First is per base sequence content is a mess. I'm not sure if it's normal in small rna-seq but it fails on the test pretty hard.

Second GC content is very strange. Before trimming this graph is peaking at same position than the theoretical distribution. But after trimming it's showing two peaks around 58% (theoretical peak) and 78%, I have never seen this before.

Third is sequence length distribution, before adaptor/quality trimming it's normal with all sequences around 76 bp. However after trimming my sequences ranges from 20 to 76, peaking around 20 and 33. Usually in normal RNA-seq data I do not notice a huge change in length distribution like this.

Finally, I have a lot of duplication and over-represented sequences even after adaptor trimming (around 95% of the sequences had adaptors).

From my research I read that fastQC metrics are not very good for small rna-seq thus I should not worry too much about it. Buy my question is, to which point I should not worry? I would like some insight from people that work with small rna-seq datasets.Thanks in advance.

fastQC miRNA sRNA rna-seq • 5.9k views

ADD COMMENT • link updated 2.7 years ago by Ram 45k • written 9.3 years ago by marcon ▴ 10

0

Entering edit mode

HI Marcon-

Were you able to sort this thing out? I recently got some small rnaseq data too. I saw there was duplication as well as primer sequence overrepresented.
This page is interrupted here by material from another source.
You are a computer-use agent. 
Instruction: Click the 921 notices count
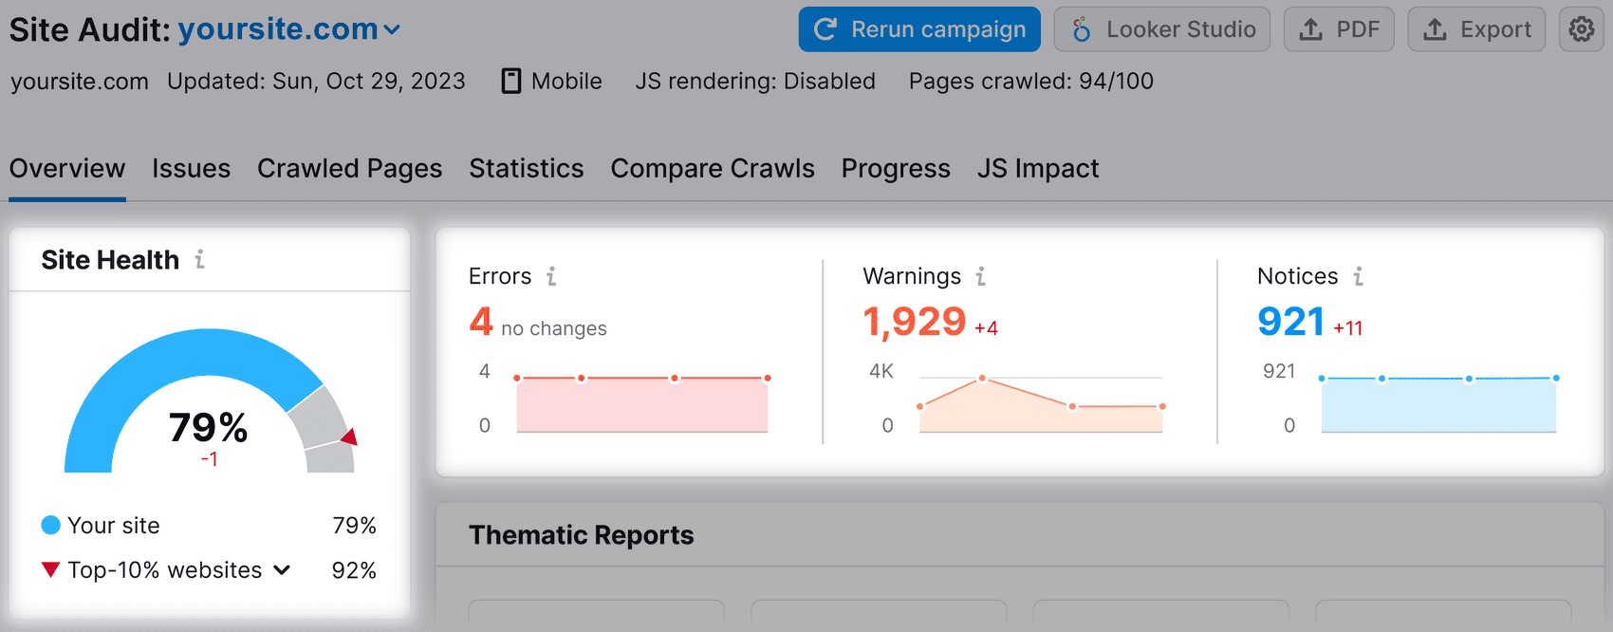(1290, 322)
I ma using mirdeep2 for analysis but before that I wanted to make sure that the data looks good.

I am looking at 1 sample by using cutadapt (and removing sequences shorter than 15) Although there is a good peak around 22-23 length; there is a smaller peak at 74-75-(should i remove this?) per base quality drops after position 36

and the kmer content has someoverrepresented kmer at 47-50 and 62-69.
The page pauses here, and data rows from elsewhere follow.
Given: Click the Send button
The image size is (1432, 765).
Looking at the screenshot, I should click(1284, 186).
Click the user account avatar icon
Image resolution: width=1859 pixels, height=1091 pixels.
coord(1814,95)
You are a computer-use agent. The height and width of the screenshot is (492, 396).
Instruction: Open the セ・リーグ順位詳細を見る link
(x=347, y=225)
Please if anyone knows what it means and what can be done? Please let me know!

Thanks in advance!! Mamta

ADD REPLY • link 9.1 years ago by datanerd ▴ 520

Ram · Answer 1 · 2016-01-09

FastQC gives number of bases that are similar to adapter sequences, which is normally about 25 to 30 nucleotides of adapter sequences. As your sequence is 75 bases, it may be even longer adapter sequences. Fetch those adapter sequences and trim those using trimmomatic (or other tools), and you have your sequences. As it is small RNA library, you may want to take only those sequences, that are between 18-35 nt long, or something around that range, you might have better idea if you have prepared library. The problems you mentioned about duplication and GC content are generally common in small RNA libraries.